Ci sono film che, se pur considerati leggeri e deboli a livello di trama, hanno per noi un significato particolare, perché fanno parte di quel tessuto a trame fitte, che si chiama infanzia.
Fra questi, sul podio troviamo sicuramente Grandi magazzini, commedia italiana del 1986 diretta da Castellano e Pipolo, che è riuscita a mettere insieme un cospicuo numero di attori noti ed apprezzati, in uno scenario familiare, con gag e situazioni comiche ed esilaranti, alle volte al limite dell’immaginazione.
Storia e personaggi
Il film è diviso in episodi che riguardano vari personaggi che hanno a che fare con i Grandi Magazzini e che si intrecciano per oltre due ore di sano divertimento. Evaristo Mazzetti (Enrico Montesano) è uno dei dipendenti dei Grandi Magazzini di Roma. Uno stabile commerciale su diversi piani, che offre ai propri clienti la possibilità di acquistare ogni genere di prodotto.
Evaristo nonostante un’età non proprio giovanissima sta trovando grandissime difficoltà nel fare carriera all’interno dell’azienda tant’è che si ritrova ancora a lavare i gabinetti.
Un giorno un suo carissimo amico, De Rossi (Massimo Ciavarro), gli chiede un piccolo favore ed ossia quello di sostituirlo per un qualche ora nel reparto sanitari.

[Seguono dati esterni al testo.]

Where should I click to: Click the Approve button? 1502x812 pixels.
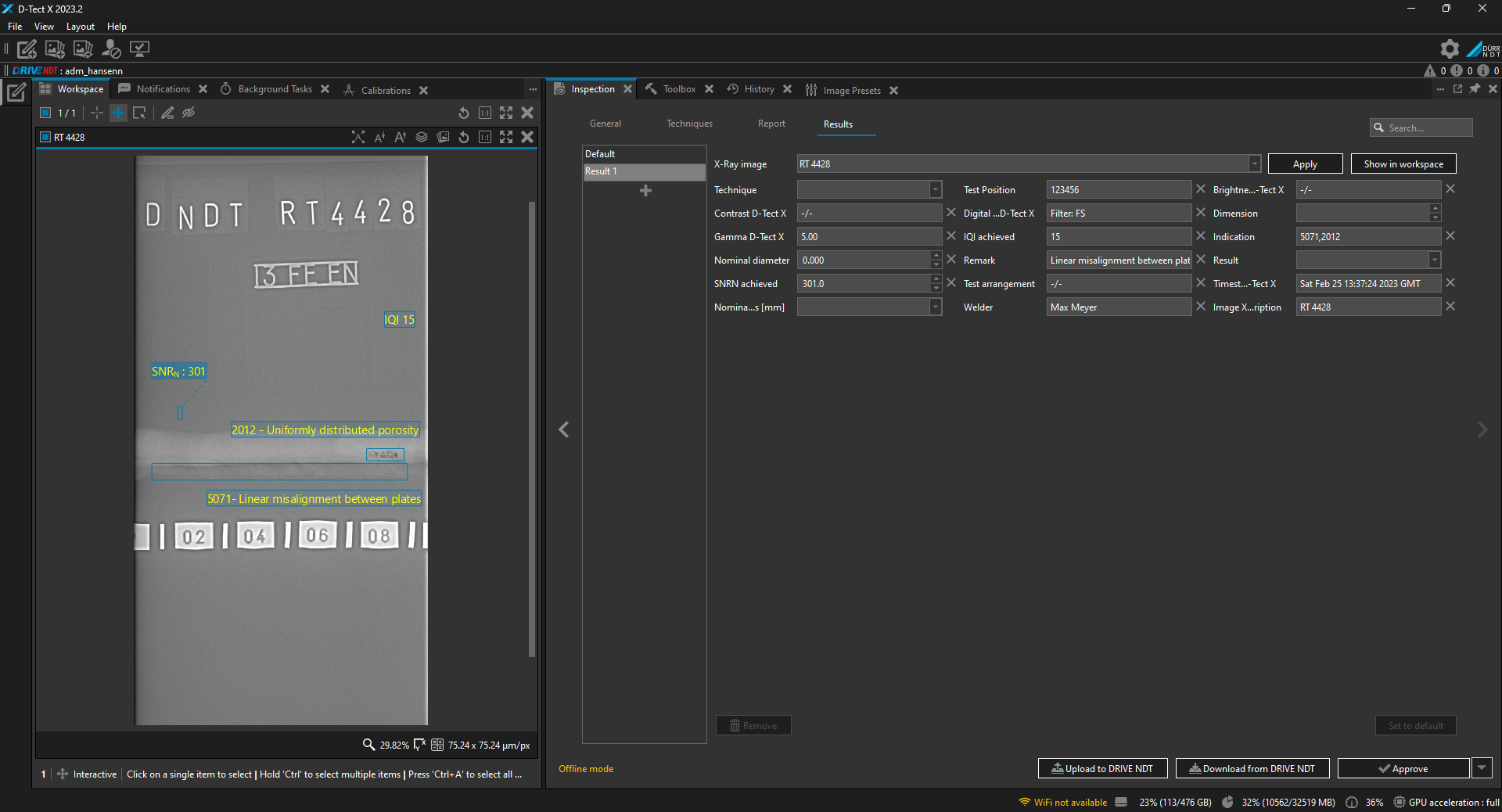click(1403, 768)
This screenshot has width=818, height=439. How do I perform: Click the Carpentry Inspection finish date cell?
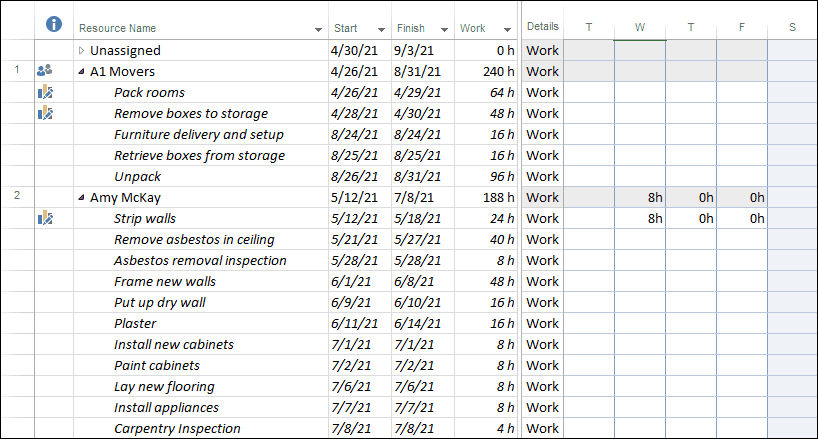[423, 429]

Evaristo si offre gentilmente di aiutarlo non potendo immaginare che De Rossi sia in realtà il figlio del proprietario dei Grandi Magazzini, che sta facendosi le ossa sotto falsa identità all’interno della struttura per volere del padre.

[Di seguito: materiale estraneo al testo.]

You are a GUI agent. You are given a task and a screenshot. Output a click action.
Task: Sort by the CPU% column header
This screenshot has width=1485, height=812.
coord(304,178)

Questo porterà ad Evaristo una lunga serie di guai giacchè il capo del personale avendo saputo la soffiata che il figlio del proprietario lavorava proprio nel reparto sanitario, lo scambia per Evaristo dando vita ad una serie di divertenti scambi di persone.
Il direttore (Michele Placido) dei Grandi Magazzini invita a cena la propria segretaria scoprendo che quest’ultima era da tempo innamorata di lui tant’è che attendeva da ben sei anni questo passo da parte del proprio capo.
Per i vari settori della struttura si aggira una guardia giurata di nome Minozzi (Massimo Boldi) che asserisce di essere una vero incubo per i ladri senza rendersi conto che sotto i propri occhi gli portano via di tutto ovviamente senza pagare.
Vansecchi (Renato Pozzetto) è un addetto alle consegne che si occupa di portare a destinazione tutti gli ordini però facendo i conti con una serie di problematiche.
Salviati (Nino Manfredi) è un attore ormai nella fase calante della propria carriera che viene scelto per fare uno spot all’interno della struttura ma non ci riuscirà perchè troppo preso da brindisi e quant’altro.
A tutte queste situazioni se ne sommeranno tante altre incrociandosi in maniera piacevole e diligente come nel caso di Antonio Borazzi (Chrstian De Sica), un fortunato cliente che ha vinto un buono spesa all’interno dei Magazzini da 500 mila lire e che impiega un giorno intero per trovare merce del valore esattamente pari a quella somma.
In Grandi Magazzini fanno capolino anche Lino Banfi, nei panni di un barbone cantastorie dall’allegria contagiosa (“E co… e co… e co… e come son contento nel cu.. nel cu… nel cu… nel cuore me lo sento!”), Paolo Villaggio e Gigi Reder, due truffatori appena usciti di prigione, Alessandro Haber, il nevrotico direttore del personale (nonché bravissima persona) dottor Anzellotti e Leo Gullotta nel ruolo di Simoni, press agent occhialuto.
La pellicola, soprattutto, si avvale di due straordinarie partecipazioni, quelle di Paolo Panelli, sor maestro e padre del povero Mazzetti e di Nino Manfredi, ricordato con affetto nel ruolo di un’alcolizzato ex stella del cinema, Marco Salviati.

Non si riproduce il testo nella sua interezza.